我也尝试了多种手段,例如反光,或是激光照射,希望能够解锁另一侧的什么传感器,但是徒劳无功。我甚至用光束照她,照到她的脸上,可是她像个睡美人一般,如果没有命运中的王子,是不会轻易苏醒的。
我的全部人生都寄托在她的身上了!我每天都会来到门口看着她,和她说话,给她讲述今天物资的消耗量。
我的精神不正常了,绝对的,我敢确定,我就是卡布尼市地下的一个疯子。
我不知道未来应该如何,我只想看着她。我大概已经过了三年,或许四年。这期间没有任何人找我,没有救援队,没有探测器,地面上的人可能已经忘了我。当然,他们有可能早就毁于战火。文明可能已经不复存在,我或许是星球上唯一的幸存者……
(记录在这里结束)
德尔美看了看电脑,又看了看呆呆坐在一旁的巴德曼·弗洛里安。振峰正在用传感器核查这个“原始人”的身份数据。确认他就是已经被算作失踪者的那个学生,他是气象总局的三十位幸存者之一。

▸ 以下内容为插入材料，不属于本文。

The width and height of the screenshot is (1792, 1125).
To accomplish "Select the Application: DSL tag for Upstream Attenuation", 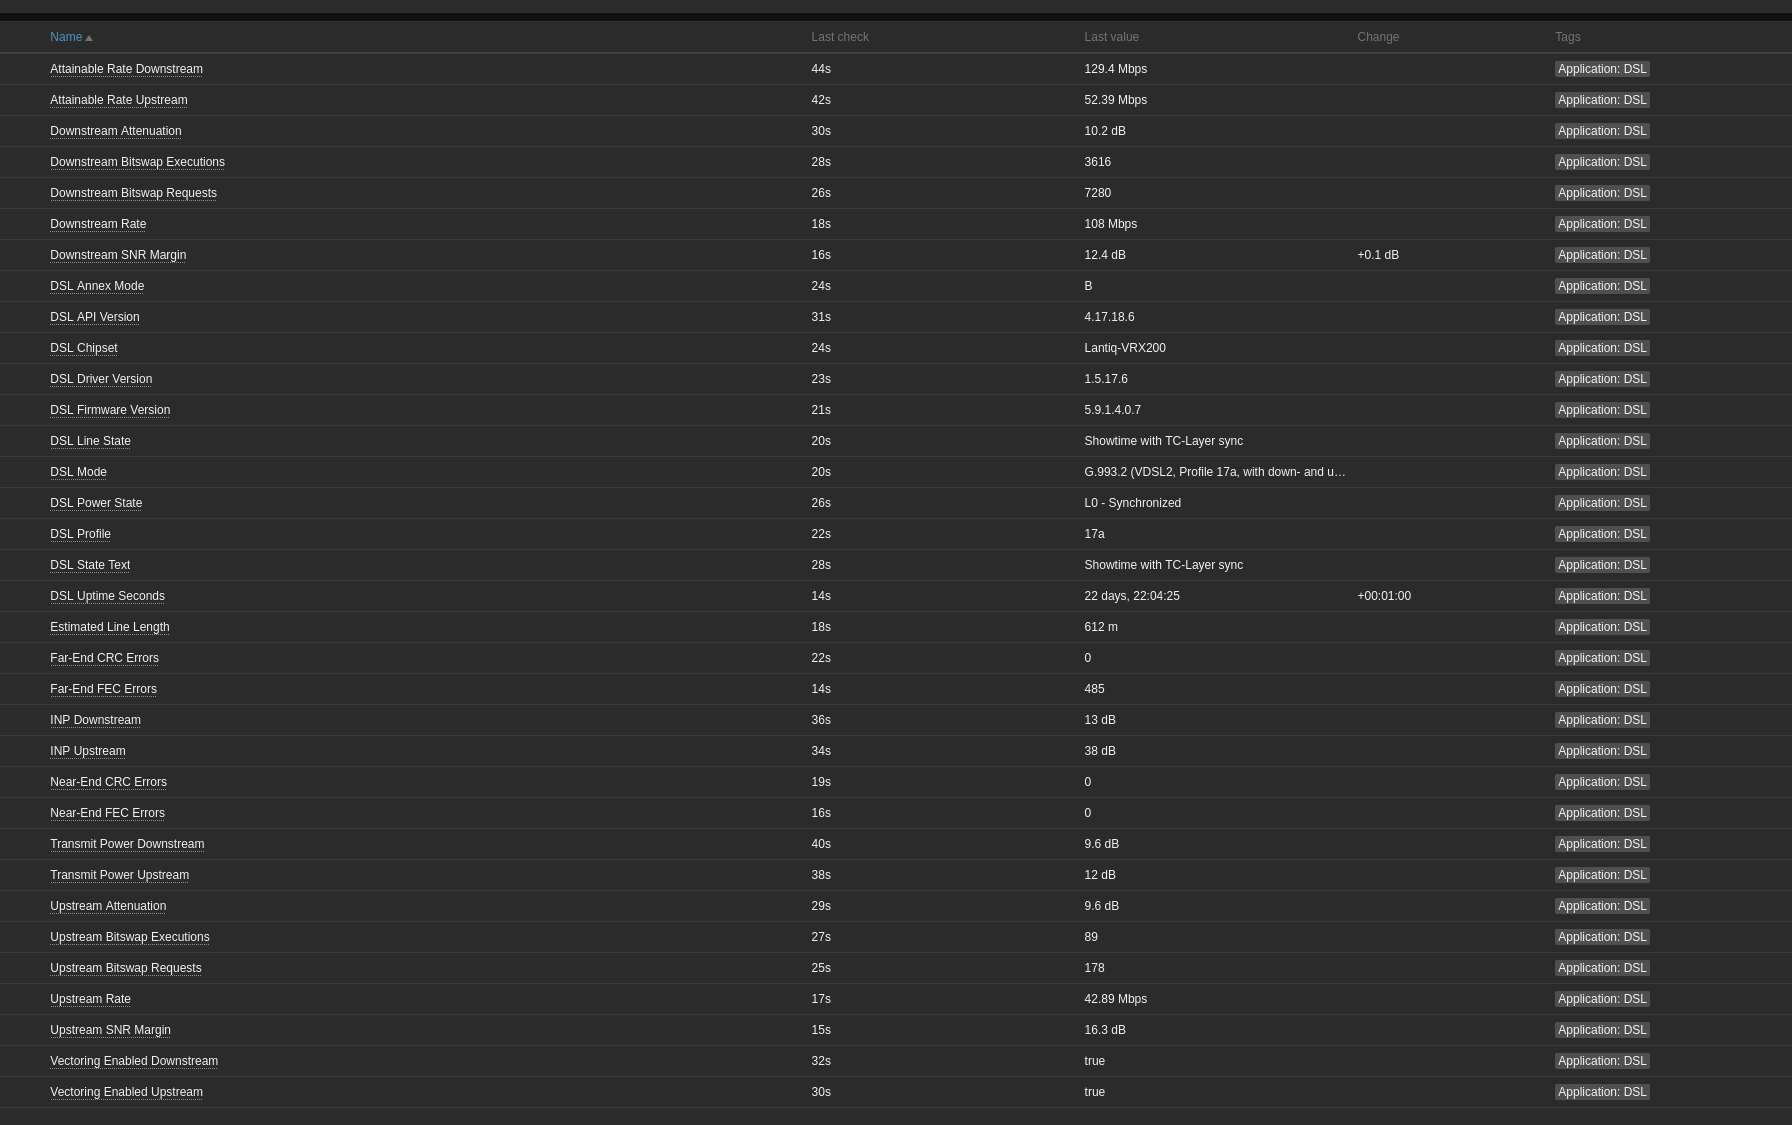I will [x=1601, y=906].
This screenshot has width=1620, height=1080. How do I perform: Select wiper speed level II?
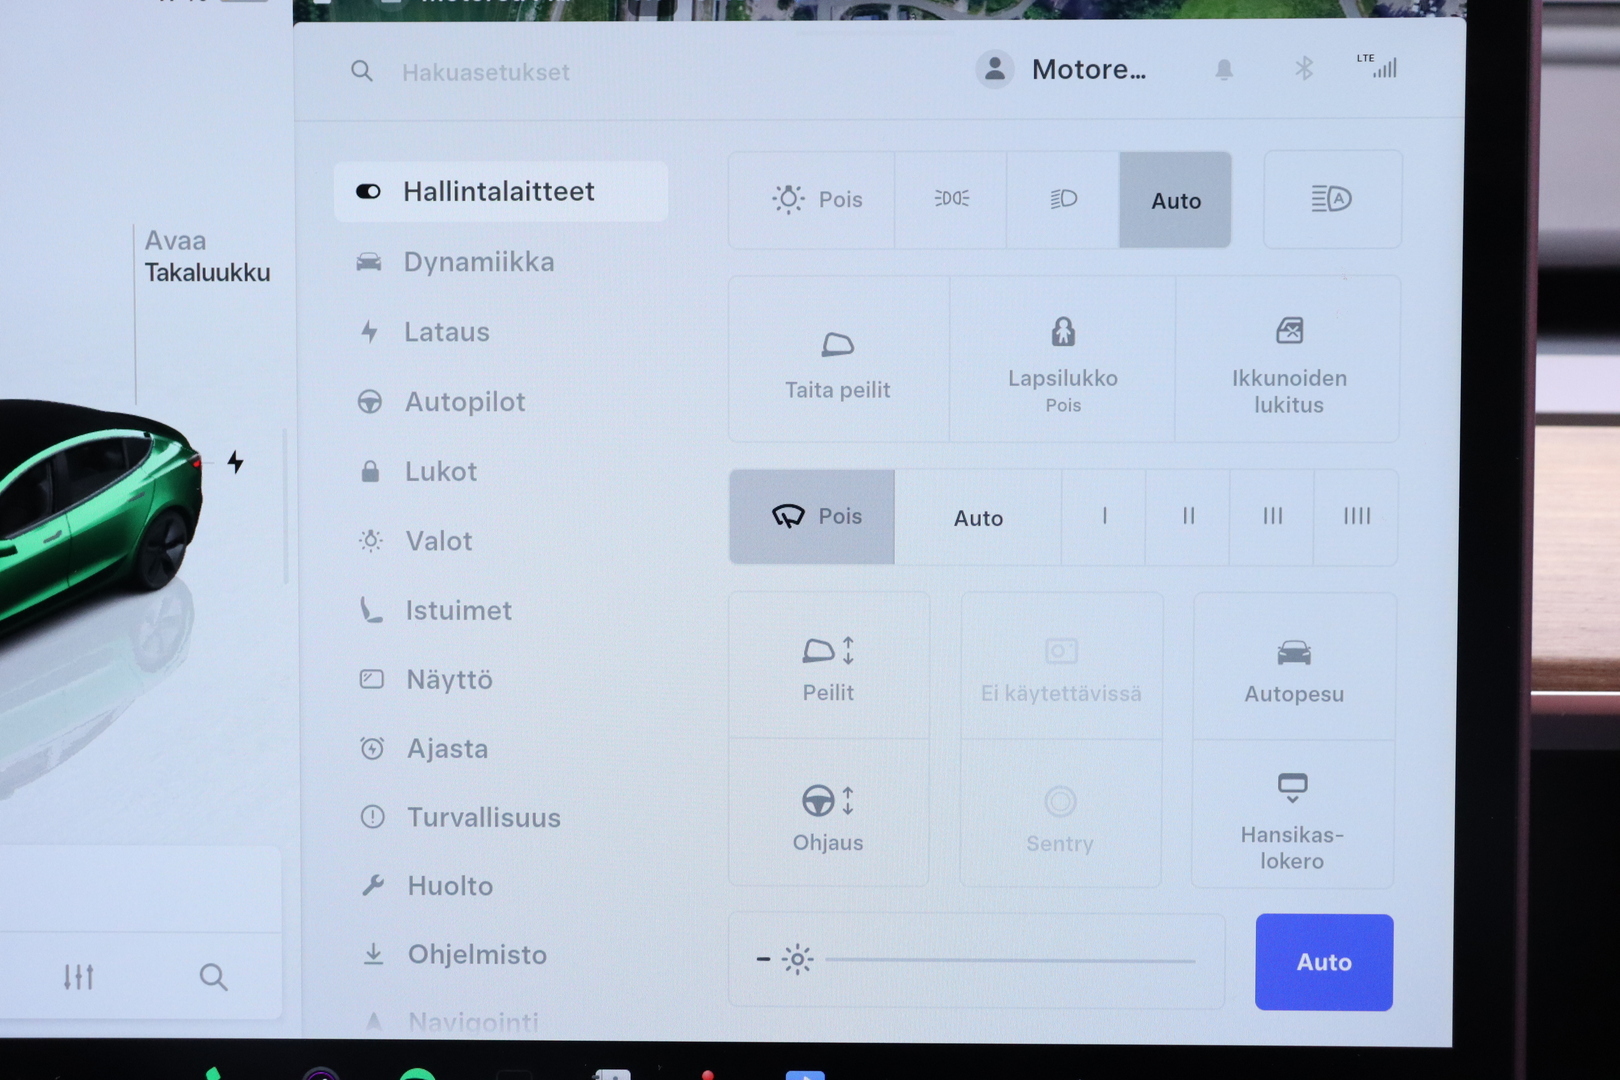1188,517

她晃着一只兔子玩偶吊坠,有些无聊。现在基本情况都清楚了。这个可怜的同学在一片瓦砾下生存了三年又七个月,哪怕是在科技高速发展的今天也是难以想象的。
他在地下挖掘了大约能铺满一个篮球场的土方,测试了各种末日技术,学习黑客、爆破、解锁等各种技能,目的是弄醒一个什么所谓的培养仓里的女孩——而这个记录中的女孩还和德尔美有些许的相似之处……或许,或许,笨死了,这可能是苏干口中提到的什么不得了的机密。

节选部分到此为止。